- _Selected excerpt_:
# Stihl MS 311 Won't Start



## DECJ (Sep 28, 2011)

New member here.

Here's the deal. Firewood cord costs have gone up so much over the last 12 years in my rural area that my wife and I decided to get a larger chain saw and go get our own firewood. We had hoped to do this last fall, so I bought a new Stihl MS 311 saw with an 18" bar in September 2010 from a dealer in Grand Junction, Colorado. The guy put new gas in our saw, started it up, and thoroughly demonstrated it for us. Unfortunately, a string of other commitments cropped up and we lost our window of opportunity for getting our firewood before winter set in. So, in December, I emptied most of the gas that was in it from September, ran it until it quit and put it away for the winter. Then in early June, I put new 50:1 gas in (with Stabil) and the saw started right up and ran fine.

We planned to head out today to finally get our firewood for this winter, so in preparation yesterday, I went to fire-up the 311 and got nothing. It just acted dead with no life in it and no indication that it was even trying to catch and run. I tried starting it with full-choke, half-choke, and just in "I". Nothing. I removed the spark plug twice and while there was a fuel smell associated with the open cylinder head, the plug was not fouled or overly wet with fuel. Nevertheless, I blew off the spark plug electrode area and the open cylinder head with compressed air. I then went back to trying to start the saw on all "Master Control" lever positions and there still was no indication that the saw was going to start.

- _Work to do_:
**1.** In the Stihl MS 311 post, what length of bar came on the saw bought in September 2010?
**2.** Render this sentence from the Stihl MS 311 post in Spanish: "Then in early June, I put new 50:1 gas in (with Stabil) and the saw started right up and ran fine."

- _Supplied information_:
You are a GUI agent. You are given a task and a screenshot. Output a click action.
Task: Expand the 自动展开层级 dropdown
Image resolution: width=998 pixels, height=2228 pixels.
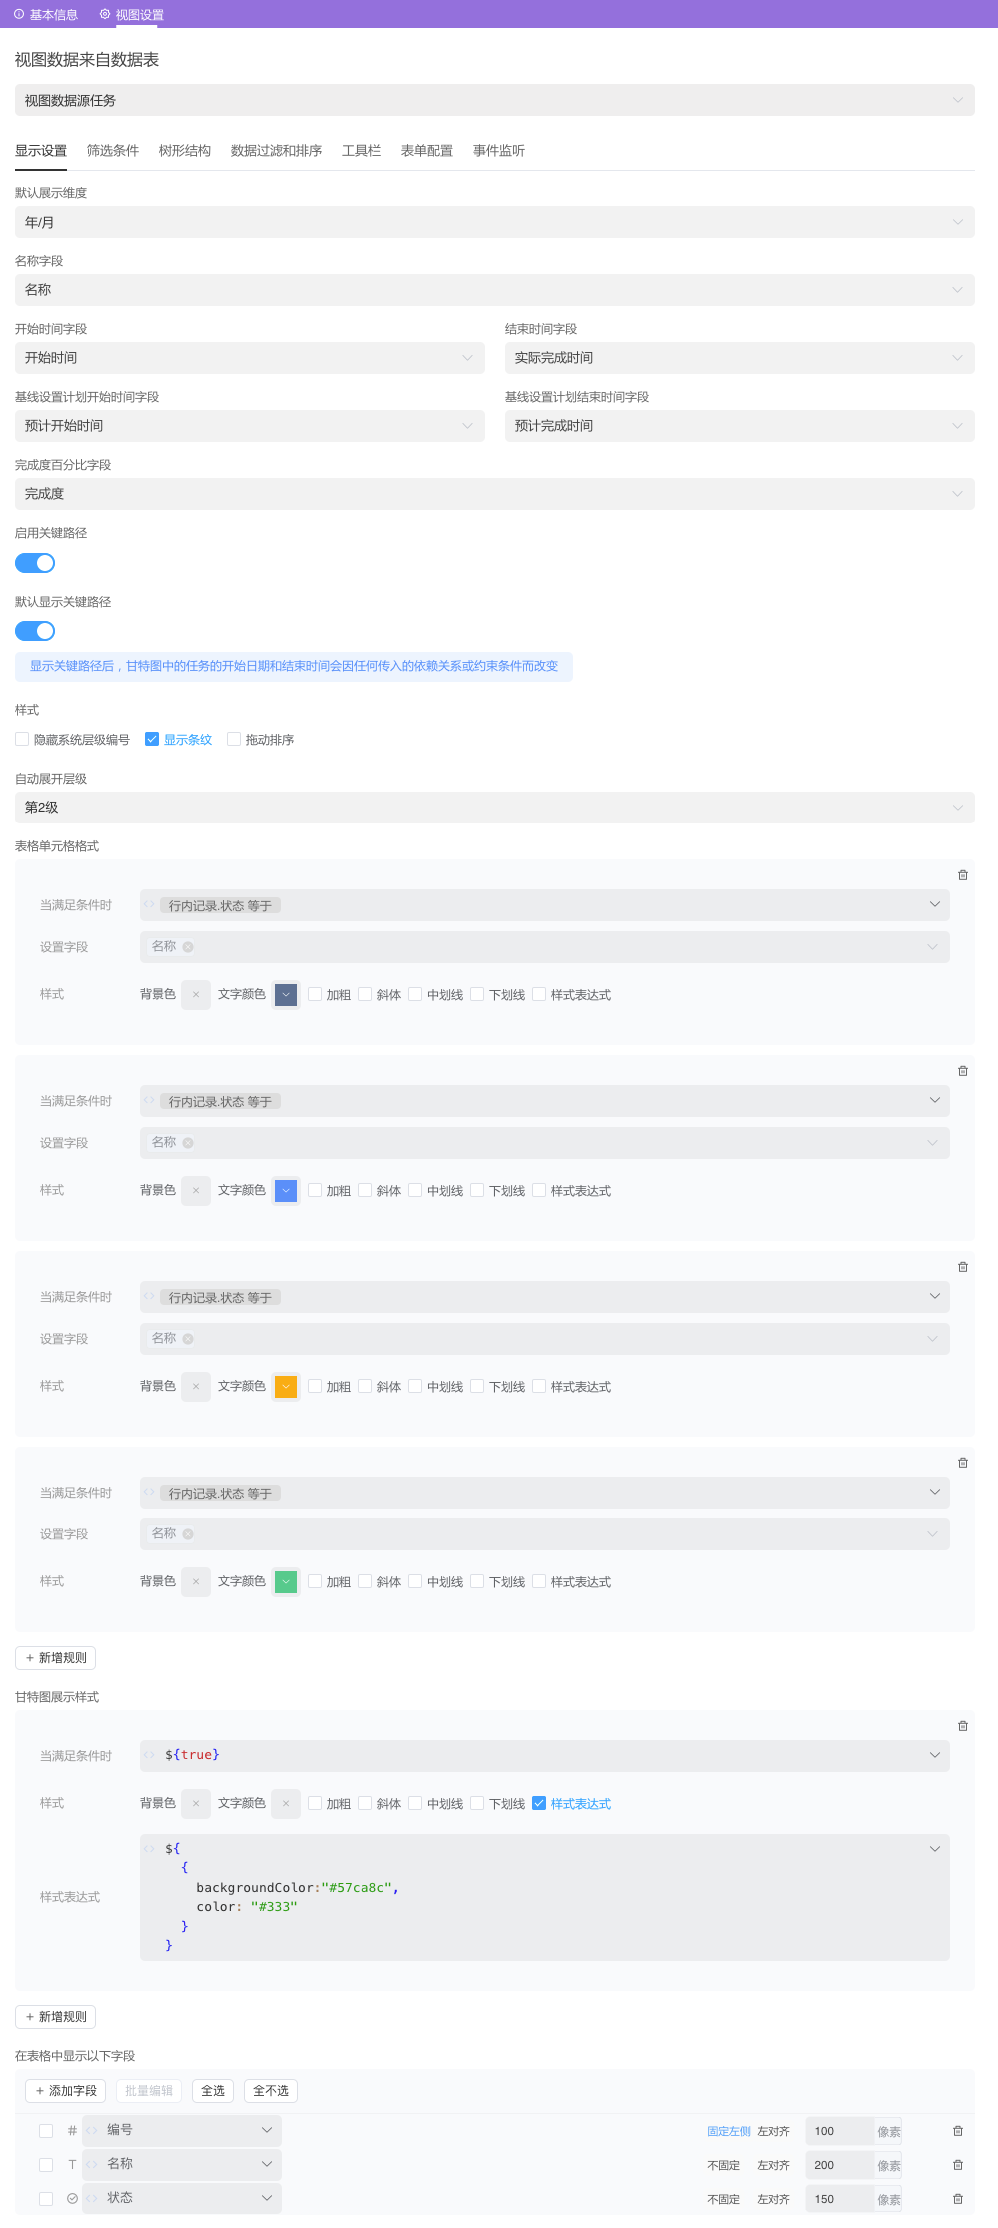pyautogui.click(x=494, y=807)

- _Full solutions_:
**1.** An 18-inch bar.

**2.** Luego, a principios de junio, le puse gasolina nueva 50:1 (con Stabil) y la motosierra arrancó de inmediato y funcionó bien.